Für den Begriff „Heimat“ gibt es verschiedene Definitionen. Häufig hat er zu tun mit einem physischem Raum. Manche verstehen darunter das Dorf oder die Stadt, in der sie aufgewachsen sind, andere eine Region oder sogar ein Land. Man kann damit Landschaft, Identität, Kultur, Charakter, Geborgenheit, Tradition, Zugehörigkeit, Verlässlichkeit oder Sicherheit verbinden. In einem WDR-Feature über „Heimat“ nannten Hörer zudem: Verklärung, Gefühl, Bilder, Beziehungen oder Ort der Kindheit.
Max Frisch behauptete, dass das Wort „Heimat“ unübersetzbar sei. Im Wörterbuch wird als spanische Übersetzung für Heimat vorgeschlagen: „patria“ (was wir eher mit Vaterland übersetzen würden), „país natal“ (eher Geburtsland) oder „tierra natal“ (eher Heimaterde). Im Englischen: „home“, „homeland“, „home country“ oder „native country“. Für unsere Ohren reichen diese Übersetzungen aber nicht aus, den Begriff in Gänze einzufangen.
Wir grenzen zum Beispiel den Begriff „Zuhause“ dagegen ab. Manchmal ist das damit verbundene Gefühl identisch, aber oft sind dies auch zwei verschiedene Gefühle. Im Fall von Spanien-Auswanderern hört man häufig, dass Deutschland Heimat ist und Spanien Zuhause (oder auch eine „zweite Heimat“).
Heimat kann auch viel mit Sprache zu tun haben. Viele Mallorquiner empfinden Mallorquinisch als Heimatstiftend. Ebenso verhält es sich im Baskenland, in Katalonien oder in Galizien mit der jeweiligen Regionalsprache. Ich bin mir sehr sicher, dass die meisten Mallorquiner unter Heimat diese Insel verstehen würden statt Spanien als Ganzes.

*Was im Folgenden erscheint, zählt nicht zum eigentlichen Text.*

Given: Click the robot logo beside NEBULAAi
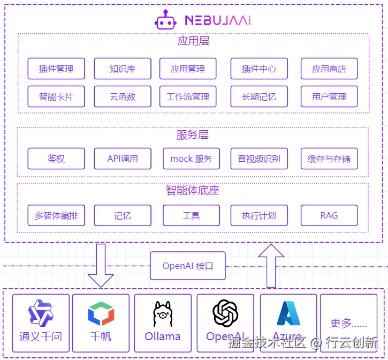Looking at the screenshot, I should tap(165, 20).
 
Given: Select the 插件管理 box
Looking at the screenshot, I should tap(56, 69).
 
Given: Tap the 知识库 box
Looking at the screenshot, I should tap(122, 69).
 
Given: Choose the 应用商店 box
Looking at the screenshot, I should tap(329, 69).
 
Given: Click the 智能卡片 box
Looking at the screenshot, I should tap(56, 97).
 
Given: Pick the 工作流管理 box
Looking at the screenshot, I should tap(188, 97).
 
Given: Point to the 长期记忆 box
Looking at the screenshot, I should tap(259, 97).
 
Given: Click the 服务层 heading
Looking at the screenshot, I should tap(193, 134).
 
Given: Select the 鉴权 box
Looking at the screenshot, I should tap(56, 159).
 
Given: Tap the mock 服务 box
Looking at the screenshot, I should tap(191, 159).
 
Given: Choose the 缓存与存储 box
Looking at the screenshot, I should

Menschen, die gezwungen sind, ihre Heimat zu verlassen, gehen häufig in ein Nachbarland, um möglichst nah an ihrer Heimat zu sein. Es werden als Migrationsländer aber auch Länder gewählt, die der Heimat ähnlich scheinen. So sind derzeit beispielsweise mindestens 300.000 Venezolaner nach Spanien migriert. Es kommen vor allem Menschen aus der Mittel- und Oberschicht, die in Spanien eine „zweite Heimat“ suchen – mit Rechtssicherheit und ohne Repressalien.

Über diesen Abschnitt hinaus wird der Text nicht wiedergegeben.